The next record of the mill is in 1808, by which time it was occupied by Joseph Hindle and used for worsted spinning. It was said to have a new waterwheel wrought by the constant and powerful stream. It was then converted to cotton spinners, and run first by James and Thomas Ramsbottom, and later by William Holmes and Co. Ramsbottoms Mill burnt to the ground in 1828, Holmes and Co. set up a factory school here in 1844.
Ramsbottom’s Mill had burnt to the ground in 1828, but in 1888 a second major fire destroyed Foster Mill. The mill was six storeys high with 17 windows running its length, with well greased and highly inflammable flooring. The fire could be seen lighting up the valley from one hill side to the other, and the newspaper described scenes of wild excitement that evening as a huge crowd gathered, many of whom arrived by train.

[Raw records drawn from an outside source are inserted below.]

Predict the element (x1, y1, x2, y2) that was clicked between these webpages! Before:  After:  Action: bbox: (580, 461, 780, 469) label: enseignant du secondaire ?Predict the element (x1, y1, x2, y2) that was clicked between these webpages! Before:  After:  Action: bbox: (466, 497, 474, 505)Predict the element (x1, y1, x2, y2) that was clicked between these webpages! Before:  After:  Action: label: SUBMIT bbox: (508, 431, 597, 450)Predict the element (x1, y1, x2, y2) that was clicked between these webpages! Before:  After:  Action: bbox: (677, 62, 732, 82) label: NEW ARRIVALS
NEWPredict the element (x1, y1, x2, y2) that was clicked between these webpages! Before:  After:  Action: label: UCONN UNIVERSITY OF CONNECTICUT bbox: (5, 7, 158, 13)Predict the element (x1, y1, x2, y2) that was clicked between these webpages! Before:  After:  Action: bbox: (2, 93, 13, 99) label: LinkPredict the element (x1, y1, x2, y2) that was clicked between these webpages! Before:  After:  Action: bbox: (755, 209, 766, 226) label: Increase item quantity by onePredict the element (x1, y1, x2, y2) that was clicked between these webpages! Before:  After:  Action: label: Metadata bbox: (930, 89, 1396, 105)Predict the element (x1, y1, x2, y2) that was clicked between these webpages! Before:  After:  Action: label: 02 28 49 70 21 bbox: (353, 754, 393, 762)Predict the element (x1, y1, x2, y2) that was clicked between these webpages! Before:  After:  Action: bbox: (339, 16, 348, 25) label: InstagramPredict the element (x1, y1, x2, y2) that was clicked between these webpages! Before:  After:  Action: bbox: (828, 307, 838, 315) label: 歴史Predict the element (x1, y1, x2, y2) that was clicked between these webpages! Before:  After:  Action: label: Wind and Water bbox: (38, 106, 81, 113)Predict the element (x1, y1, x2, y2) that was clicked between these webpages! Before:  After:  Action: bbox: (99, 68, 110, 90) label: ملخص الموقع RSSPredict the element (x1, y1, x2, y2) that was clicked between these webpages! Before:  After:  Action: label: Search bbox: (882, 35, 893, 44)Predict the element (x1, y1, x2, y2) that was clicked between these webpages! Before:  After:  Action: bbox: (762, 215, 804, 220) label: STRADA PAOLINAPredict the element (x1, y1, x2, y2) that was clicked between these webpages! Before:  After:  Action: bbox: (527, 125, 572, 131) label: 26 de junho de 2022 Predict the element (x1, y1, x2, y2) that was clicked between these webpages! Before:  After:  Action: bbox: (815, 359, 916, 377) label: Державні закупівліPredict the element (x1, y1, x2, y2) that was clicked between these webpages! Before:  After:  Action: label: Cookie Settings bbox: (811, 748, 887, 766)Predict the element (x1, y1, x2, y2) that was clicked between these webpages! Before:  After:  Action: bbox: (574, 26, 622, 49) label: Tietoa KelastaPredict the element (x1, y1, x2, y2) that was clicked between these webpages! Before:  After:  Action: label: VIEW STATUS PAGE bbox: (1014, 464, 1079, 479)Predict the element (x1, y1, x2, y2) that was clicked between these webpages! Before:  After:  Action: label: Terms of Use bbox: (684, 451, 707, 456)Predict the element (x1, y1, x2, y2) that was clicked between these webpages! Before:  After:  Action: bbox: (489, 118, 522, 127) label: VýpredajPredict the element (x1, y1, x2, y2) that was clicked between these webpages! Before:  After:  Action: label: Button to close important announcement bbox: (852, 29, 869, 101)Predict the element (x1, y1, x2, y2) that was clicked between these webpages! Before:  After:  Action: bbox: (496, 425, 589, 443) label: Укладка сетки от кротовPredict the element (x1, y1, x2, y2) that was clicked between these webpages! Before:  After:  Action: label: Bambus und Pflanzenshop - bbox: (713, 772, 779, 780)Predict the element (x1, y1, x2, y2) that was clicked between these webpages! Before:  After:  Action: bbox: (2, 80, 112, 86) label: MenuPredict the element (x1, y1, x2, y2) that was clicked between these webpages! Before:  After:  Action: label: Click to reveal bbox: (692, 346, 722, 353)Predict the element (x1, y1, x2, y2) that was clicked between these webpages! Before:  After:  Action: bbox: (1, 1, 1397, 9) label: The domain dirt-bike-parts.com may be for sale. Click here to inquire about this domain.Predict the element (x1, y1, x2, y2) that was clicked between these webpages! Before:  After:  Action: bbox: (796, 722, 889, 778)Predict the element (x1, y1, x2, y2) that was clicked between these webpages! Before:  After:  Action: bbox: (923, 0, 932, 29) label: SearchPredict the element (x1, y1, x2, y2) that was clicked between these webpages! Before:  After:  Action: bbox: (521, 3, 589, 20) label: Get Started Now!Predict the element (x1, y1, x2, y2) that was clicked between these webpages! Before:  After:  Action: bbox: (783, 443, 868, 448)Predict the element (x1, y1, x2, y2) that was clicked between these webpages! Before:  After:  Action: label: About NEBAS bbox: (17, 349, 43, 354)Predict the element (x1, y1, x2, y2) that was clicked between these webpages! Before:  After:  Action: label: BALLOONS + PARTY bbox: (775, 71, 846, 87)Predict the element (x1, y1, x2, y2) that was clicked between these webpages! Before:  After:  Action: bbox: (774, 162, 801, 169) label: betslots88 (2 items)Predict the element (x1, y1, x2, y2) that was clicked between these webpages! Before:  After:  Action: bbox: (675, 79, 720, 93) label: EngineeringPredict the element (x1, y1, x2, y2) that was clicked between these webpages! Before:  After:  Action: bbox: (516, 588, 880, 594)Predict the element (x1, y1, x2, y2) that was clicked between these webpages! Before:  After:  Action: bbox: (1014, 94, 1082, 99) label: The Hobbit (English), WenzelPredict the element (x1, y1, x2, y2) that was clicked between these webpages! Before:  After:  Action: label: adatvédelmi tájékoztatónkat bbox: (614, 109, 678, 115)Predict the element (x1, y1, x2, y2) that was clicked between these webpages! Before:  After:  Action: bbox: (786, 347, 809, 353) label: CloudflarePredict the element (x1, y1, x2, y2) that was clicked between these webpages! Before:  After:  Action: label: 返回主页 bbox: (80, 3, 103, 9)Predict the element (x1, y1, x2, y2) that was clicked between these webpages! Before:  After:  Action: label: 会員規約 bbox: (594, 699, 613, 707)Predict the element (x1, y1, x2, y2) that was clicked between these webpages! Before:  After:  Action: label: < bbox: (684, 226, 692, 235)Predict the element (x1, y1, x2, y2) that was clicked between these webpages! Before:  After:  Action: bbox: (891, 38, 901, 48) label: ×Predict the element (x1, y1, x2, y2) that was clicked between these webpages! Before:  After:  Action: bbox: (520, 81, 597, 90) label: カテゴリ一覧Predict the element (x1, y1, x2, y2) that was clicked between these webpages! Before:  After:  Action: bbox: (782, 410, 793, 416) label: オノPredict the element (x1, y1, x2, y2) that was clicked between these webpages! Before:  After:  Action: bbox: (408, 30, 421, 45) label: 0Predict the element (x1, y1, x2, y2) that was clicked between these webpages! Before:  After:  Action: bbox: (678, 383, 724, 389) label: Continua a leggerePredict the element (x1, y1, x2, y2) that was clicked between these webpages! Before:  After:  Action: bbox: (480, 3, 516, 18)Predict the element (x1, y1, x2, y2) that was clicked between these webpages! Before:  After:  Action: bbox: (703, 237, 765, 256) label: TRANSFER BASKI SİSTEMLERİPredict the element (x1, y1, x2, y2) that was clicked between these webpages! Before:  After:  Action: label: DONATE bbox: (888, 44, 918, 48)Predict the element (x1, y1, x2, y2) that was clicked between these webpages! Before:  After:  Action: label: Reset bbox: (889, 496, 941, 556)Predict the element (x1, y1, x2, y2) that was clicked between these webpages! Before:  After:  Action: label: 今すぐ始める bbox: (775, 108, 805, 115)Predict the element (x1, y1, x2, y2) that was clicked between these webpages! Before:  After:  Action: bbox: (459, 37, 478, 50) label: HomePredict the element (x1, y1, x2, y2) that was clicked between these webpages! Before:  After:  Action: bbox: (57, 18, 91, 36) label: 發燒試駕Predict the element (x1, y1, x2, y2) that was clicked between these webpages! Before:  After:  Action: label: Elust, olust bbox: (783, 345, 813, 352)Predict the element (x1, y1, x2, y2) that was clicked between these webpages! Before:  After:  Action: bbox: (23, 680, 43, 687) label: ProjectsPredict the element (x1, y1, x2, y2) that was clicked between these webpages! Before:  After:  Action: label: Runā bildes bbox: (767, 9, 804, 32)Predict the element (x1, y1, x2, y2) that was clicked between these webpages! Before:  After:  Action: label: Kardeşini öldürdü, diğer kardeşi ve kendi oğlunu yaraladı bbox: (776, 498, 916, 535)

The estate was sold by the Crossleys in 1890. The sale included the horizontal steam engine and powerful 36’ diameter waterwheel with coupling to the engine, which survived the fire. Most of the site was bought as part of the growth of the Redman Brothers firm. Richard and Jonathon Redman had set up garment making in the 1879 when Richard was 18 years old, and by 1890 they were employing 6-700 people. The output of fustian clothing was about 15,000 garments per week.
In the 20th century the mill produced duffel coats for the navy, used on Atlantic convoys to Russia in the Second World War. Foster mill eventually closed down in 1978.
The dam can still be seen following the line of the river bank down the side of valley to widen out below Windsor Place – stretching as far as the weir at Lee – the goit being taken off near the bridge over the river. In the 1950s a water turbine provided electricity for lighting the mill, although by 4.00 pm the dam would be running dry. Switching to the national grid meant replacing a lot of light bulbs as all the existing ones blew. Alan Studdard, as a lad, was given this job of replacing all the old bulbs.